And holy shit, it's a pattern that repeats itself, ironically, REPEATEDLY, in my life.
The whole formula of it is just so patently obvious, which seems to be three-pronged: shock (of the abuse), more abuse when you defend yourself, ending with depression.
Glad to know this type of abuse actually has a name and is a known entity. Sick, but glad to know.
I've seen this pattern with my mother and my sister, and most-recently someone with whom I was cultivating a friendship with. Granted, I cannot really cut off my mother and my sister as they're family, but I cut off toxic non-family eventually, and when I do, it's usually with spectacularly bitter results. The need to control me or try to control and/or rewrite our common narrative seems to be the main theme I've encountered.
I have no visions of grandeur or an over inflated sense of who or what I am. I know Im not perfect, but by and large, I certainly don't deserve to be treated with cruelty.
Not sure of the purpose of today's blog post, but I just feel my sense of perspective is just so undermined by this abuse. Hell, even in a FB thread I started which was a poll about my sister :
Poll: If my sis doesn't keep in touch w/ me, does she have the right to bitch when I don't go out of my way to keep in touch w/ her?

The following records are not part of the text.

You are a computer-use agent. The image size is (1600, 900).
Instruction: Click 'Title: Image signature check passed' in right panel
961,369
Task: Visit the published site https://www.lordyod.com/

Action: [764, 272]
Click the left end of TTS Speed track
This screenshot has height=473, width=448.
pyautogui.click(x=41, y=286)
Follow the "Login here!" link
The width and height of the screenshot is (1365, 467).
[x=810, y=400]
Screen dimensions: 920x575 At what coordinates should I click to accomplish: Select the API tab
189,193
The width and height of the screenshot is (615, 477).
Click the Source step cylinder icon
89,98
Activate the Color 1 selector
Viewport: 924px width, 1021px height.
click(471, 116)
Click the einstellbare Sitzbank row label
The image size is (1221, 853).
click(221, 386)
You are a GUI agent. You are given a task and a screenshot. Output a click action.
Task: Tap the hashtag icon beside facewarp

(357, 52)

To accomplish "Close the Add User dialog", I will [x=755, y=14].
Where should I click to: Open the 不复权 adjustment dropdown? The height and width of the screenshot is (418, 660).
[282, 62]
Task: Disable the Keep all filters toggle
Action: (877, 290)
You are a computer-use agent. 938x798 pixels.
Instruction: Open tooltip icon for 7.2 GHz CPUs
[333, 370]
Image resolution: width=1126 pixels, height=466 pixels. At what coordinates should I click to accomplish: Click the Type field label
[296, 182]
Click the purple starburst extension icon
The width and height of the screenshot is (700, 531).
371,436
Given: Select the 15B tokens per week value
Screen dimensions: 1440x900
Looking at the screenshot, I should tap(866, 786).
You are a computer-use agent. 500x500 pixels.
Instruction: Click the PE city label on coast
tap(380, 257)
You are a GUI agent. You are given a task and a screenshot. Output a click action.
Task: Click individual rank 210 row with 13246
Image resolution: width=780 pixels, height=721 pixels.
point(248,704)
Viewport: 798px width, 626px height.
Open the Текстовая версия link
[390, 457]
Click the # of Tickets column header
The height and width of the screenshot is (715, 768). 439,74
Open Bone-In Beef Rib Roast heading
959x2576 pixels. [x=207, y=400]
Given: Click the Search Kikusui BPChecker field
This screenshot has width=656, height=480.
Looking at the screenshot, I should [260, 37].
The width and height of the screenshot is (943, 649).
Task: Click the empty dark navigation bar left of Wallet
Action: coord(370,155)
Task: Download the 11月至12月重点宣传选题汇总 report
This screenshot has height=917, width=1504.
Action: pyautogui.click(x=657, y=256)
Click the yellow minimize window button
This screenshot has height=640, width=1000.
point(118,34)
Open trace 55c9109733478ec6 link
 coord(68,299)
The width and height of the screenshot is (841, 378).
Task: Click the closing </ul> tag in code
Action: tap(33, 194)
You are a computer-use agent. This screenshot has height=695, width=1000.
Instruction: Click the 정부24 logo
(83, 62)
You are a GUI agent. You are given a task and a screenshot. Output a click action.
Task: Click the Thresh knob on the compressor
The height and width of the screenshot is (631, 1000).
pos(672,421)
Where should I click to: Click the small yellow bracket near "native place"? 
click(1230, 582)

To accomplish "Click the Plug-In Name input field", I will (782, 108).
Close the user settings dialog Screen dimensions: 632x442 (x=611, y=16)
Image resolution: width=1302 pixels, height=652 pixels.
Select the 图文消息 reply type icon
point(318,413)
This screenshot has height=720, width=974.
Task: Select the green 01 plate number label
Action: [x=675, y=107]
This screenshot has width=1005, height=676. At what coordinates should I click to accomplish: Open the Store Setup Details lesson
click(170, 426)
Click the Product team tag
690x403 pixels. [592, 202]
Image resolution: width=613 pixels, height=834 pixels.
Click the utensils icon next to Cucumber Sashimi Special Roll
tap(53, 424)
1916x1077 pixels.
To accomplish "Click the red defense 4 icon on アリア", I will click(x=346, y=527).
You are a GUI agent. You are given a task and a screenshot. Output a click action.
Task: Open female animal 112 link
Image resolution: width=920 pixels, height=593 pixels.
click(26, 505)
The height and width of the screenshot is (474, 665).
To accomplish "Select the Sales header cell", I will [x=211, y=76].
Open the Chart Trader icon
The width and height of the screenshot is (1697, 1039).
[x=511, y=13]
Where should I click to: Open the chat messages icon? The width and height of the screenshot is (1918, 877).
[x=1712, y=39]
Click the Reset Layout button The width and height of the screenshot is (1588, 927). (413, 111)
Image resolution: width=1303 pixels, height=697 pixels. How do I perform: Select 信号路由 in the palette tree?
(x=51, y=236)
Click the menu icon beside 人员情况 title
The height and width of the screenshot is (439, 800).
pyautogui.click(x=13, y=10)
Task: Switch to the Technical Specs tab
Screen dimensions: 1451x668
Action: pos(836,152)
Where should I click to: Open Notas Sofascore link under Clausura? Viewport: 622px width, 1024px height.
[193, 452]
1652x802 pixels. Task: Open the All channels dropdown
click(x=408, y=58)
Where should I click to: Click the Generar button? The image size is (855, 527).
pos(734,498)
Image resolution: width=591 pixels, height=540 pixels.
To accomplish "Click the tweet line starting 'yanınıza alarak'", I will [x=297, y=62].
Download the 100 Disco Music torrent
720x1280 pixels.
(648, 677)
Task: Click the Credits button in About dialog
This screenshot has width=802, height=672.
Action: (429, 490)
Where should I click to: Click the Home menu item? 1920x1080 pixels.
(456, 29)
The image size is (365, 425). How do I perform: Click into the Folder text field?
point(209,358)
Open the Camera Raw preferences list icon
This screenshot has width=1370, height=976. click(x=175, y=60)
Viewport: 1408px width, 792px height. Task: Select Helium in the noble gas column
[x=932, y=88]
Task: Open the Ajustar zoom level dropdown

And one of my replies in the thread just summed up how perverse the abuse is:
The thing I find so twisted about the gaslighting abuse is... the cycle of self-doubt and depression that takes place, because SURELY there can't be THAT MANY folks gaslighting me... could there? See? I just did it again! Drat!In the end, if I cannot have my sister as I knew her, as an ally back, then I'd just assume be on the receiving end of "being ignored."